Opening the party's bid for a historic third term, she warned supporters that, like rust, the "forces of neo-liberalism" had never slept since Labour took power from them in 1999.
Rogernomics and Ruthanasia are terms referring to the big reforms of the 1980s and early 1990s under then Labour Finance Minister Roger Douglas and then National Finance Minister Ruth Richardson.
Before more than 1000 enthusiastic supporters in the Auckland Town Hall, Helen Clark said there was no mood for radical change.
She warned that National was offering to squander billions of dollars on tax cuts because it fundamentally believed that the "only good government is small government".
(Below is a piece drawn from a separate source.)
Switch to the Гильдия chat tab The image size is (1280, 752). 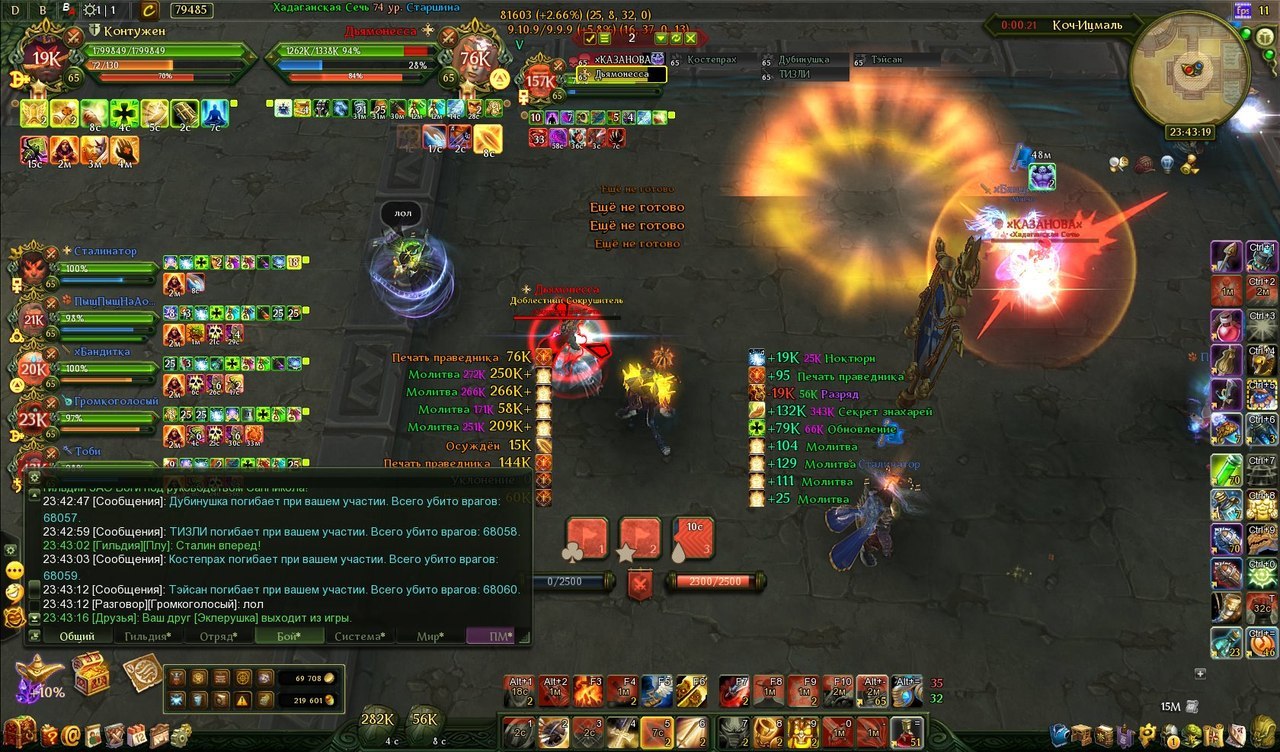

"Their agenda is to reduce the size of the revenue base so that there is no option but to cut services. That's called a strategic deficit.
"That's the New Right agenda and it's fundamentally damaging to our country. New Zealand has been down that road before. Those who don't learn from history are doomed to repeat it."
National leader Don Brash announces his party's tax cut plan in Auckland this afternoon, after finance spokesman John Key revealed on Friday it would cost $3.9 billion annually from 2008-09.
Last Thursday Labour surprised by releasing a $438 million a year "family tax relief" plan that extends the Working for Families package to 60,000 more families.
Helen Clark said yesterday that it was unfair to give the same tax cut to a single person on $60,000 as to a family where maybe five people were living on the same income.
She ran through Labour's seven promises it will use on its pledge card and said the last pledge would be Labour's KiwiSaver scheme to help people buy their first home. The scheme was announced in May's Budget.
The card is a device used by Labour in the last two elections. As well as KiwiSaver, this time it includes promises to axe student loan interest, put a time limit on Treaty claims, and provide more apprenticeships, police, and cataract and joint operations.
Helen Clark told journalists later that there was still policy to announce in the coming weeks.
Actor Sam Neill spoke before Helen Clark, and delivered a rousing endorsement of her and Labour, while attacking Dr Brash.
"I've been quoted before as saying a Don Brash-led government would put this country back 20 years.
"I want to retract that statement. I was wrong. What I meant was 30 years," Neill said to loud cheers.
Praising Labour as a "fair-minded and sensible Government", Neill said the Iraq war was a "bloody fiasco" and "founded on lies".
"And if Don Brash had his way, we'd be there by lunchtime."
On tax cuts, Neill said: "Only a fool or a fraudster or a conman will tell you that you can have better health and education, and still give more tax cuts to the rich".